• [Exercise description]:
Search the data for the string "black" and gather each line it is in.

======== Input data

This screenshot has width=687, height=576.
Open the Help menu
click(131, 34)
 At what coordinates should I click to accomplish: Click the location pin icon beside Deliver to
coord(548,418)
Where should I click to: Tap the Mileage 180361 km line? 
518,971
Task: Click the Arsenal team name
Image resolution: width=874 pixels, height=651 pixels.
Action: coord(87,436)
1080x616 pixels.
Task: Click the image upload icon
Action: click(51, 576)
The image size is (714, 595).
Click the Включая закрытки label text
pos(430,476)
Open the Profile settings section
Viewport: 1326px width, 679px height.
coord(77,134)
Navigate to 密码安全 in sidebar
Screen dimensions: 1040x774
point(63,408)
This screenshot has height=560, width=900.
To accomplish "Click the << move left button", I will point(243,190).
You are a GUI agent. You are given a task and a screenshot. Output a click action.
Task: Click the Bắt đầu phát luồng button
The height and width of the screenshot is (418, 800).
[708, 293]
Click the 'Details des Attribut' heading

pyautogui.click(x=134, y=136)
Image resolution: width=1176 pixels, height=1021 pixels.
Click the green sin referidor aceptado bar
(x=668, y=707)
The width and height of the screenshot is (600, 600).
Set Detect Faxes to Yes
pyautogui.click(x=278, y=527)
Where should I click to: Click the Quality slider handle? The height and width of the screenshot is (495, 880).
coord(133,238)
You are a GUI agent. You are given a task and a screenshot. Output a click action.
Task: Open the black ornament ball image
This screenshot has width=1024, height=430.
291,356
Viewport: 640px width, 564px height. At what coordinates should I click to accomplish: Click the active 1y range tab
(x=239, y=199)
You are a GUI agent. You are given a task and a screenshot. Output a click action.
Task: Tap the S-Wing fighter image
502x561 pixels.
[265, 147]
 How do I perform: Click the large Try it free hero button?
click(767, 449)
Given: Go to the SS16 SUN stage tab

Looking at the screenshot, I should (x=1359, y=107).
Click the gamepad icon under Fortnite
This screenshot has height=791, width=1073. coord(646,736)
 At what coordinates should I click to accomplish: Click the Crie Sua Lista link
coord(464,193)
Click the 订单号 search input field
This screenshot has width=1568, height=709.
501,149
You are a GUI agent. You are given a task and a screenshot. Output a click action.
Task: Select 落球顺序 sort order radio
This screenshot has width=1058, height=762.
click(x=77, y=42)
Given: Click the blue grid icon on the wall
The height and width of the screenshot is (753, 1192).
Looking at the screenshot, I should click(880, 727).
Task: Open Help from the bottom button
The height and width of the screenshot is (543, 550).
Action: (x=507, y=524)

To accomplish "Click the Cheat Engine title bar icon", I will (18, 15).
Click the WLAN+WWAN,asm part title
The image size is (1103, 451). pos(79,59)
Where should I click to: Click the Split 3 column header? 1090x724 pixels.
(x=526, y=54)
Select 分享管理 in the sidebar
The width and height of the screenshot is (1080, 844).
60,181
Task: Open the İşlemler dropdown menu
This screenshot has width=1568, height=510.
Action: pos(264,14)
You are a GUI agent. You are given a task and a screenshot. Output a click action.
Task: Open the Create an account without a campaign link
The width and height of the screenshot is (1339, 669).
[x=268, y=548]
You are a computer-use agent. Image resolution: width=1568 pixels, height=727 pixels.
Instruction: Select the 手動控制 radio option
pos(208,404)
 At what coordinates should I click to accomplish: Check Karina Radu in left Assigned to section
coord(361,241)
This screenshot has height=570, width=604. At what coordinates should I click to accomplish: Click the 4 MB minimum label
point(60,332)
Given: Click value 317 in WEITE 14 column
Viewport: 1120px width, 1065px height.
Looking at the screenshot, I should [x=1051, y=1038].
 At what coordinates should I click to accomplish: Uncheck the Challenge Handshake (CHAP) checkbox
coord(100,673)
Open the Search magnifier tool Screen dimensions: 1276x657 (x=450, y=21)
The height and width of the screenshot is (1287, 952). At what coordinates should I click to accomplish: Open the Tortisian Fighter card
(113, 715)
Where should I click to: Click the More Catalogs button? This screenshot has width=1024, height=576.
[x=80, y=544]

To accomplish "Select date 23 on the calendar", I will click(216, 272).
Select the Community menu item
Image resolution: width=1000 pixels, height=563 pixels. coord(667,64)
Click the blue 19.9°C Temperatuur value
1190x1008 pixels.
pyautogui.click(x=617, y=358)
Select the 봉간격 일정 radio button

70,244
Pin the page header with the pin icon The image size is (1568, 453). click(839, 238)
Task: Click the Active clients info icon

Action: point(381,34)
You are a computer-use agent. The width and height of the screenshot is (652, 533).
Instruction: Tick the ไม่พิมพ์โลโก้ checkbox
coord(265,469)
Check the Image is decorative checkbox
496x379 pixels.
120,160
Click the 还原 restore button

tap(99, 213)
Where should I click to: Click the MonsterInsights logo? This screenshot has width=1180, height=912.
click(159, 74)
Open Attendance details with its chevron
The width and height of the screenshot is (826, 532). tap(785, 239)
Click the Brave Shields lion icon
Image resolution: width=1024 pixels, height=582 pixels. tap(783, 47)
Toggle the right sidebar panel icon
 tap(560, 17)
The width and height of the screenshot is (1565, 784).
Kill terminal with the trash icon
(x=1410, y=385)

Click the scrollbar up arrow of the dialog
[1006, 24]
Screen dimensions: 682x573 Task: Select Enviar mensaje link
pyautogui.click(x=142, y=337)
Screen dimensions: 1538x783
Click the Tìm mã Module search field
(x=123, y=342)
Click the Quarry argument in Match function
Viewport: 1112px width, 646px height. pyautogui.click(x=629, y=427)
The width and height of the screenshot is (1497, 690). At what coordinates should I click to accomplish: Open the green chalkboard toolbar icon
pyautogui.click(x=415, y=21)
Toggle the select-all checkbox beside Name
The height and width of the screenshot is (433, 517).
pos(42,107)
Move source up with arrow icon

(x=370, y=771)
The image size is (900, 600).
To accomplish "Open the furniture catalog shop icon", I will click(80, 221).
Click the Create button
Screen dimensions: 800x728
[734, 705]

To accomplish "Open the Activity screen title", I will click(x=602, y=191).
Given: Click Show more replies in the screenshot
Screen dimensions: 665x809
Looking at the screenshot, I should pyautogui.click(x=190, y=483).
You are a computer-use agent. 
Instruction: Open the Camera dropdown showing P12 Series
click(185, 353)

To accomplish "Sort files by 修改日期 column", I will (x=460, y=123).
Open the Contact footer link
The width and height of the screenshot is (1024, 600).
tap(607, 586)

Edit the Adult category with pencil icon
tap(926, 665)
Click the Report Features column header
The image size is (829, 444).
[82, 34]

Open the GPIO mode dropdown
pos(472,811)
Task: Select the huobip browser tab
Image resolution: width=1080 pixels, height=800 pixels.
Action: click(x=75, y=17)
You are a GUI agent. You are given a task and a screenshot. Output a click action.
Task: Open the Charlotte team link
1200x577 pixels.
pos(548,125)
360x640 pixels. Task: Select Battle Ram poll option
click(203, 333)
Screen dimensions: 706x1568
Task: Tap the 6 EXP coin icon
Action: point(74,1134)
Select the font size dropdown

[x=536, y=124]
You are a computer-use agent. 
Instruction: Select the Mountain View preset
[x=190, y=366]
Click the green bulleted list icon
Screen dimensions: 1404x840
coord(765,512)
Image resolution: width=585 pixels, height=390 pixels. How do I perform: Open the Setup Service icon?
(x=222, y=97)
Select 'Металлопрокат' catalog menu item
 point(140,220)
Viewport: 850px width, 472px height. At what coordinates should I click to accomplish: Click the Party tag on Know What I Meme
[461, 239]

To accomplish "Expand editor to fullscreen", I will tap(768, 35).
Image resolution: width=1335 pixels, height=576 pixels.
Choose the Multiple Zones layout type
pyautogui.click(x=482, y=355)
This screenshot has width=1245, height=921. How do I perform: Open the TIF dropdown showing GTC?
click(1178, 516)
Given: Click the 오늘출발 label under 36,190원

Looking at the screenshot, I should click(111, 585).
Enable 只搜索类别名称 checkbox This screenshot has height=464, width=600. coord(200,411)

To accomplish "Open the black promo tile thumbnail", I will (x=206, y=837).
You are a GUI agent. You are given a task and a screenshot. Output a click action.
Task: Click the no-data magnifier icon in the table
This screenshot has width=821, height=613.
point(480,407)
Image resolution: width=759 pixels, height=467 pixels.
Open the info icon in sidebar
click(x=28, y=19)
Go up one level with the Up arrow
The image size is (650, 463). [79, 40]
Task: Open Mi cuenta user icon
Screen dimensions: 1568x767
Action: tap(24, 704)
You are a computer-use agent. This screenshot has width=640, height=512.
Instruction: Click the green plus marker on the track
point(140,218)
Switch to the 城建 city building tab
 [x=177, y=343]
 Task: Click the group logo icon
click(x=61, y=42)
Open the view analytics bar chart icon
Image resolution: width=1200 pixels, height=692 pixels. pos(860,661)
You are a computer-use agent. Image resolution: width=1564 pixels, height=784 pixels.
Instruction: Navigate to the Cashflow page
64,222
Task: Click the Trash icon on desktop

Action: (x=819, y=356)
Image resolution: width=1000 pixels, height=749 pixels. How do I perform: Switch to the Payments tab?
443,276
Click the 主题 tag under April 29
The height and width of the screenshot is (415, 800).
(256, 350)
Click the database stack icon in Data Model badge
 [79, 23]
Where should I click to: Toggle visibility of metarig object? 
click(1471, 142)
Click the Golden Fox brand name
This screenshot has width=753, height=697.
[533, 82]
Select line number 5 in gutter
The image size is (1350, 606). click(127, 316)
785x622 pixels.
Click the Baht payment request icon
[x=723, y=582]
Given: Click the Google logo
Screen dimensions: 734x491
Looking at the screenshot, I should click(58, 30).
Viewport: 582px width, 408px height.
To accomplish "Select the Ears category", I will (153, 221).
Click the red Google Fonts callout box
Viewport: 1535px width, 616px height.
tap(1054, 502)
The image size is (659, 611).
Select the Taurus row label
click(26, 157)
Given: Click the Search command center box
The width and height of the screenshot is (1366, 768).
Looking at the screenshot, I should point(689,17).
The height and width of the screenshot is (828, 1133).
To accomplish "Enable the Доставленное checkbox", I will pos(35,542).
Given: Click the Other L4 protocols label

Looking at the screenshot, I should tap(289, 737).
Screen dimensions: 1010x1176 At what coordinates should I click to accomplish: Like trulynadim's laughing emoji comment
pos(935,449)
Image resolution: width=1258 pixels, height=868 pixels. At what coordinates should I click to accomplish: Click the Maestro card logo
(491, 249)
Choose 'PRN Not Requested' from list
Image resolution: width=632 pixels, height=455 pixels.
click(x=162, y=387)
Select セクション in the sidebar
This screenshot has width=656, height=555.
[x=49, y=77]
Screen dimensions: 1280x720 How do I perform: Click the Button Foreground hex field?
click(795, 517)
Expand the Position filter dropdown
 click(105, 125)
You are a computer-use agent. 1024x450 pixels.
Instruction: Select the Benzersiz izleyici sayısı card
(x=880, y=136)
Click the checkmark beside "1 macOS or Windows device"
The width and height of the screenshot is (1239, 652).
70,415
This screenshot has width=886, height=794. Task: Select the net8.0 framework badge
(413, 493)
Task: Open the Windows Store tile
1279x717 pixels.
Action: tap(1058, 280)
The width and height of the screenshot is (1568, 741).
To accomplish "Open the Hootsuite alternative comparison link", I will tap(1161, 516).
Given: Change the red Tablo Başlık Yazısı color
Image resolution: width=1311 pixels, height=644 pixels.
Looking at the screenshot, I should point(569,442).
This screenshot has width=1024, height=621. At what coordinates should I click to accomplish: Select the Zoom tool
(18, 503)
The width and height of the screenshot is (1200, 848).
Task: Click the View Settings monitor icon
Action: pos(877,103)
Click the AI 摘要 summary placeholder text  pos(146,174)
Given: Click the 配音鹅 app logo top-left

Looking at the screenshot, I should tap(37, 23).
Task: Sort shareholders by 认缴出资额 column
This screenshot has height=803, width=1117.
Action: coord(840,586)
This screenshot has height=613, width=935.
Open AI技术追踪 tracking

================

• [Task response]:
Task: Open the black ornament ball image
To accomplish "Open the black promo tile thumbnail", I will (x=206, y=837).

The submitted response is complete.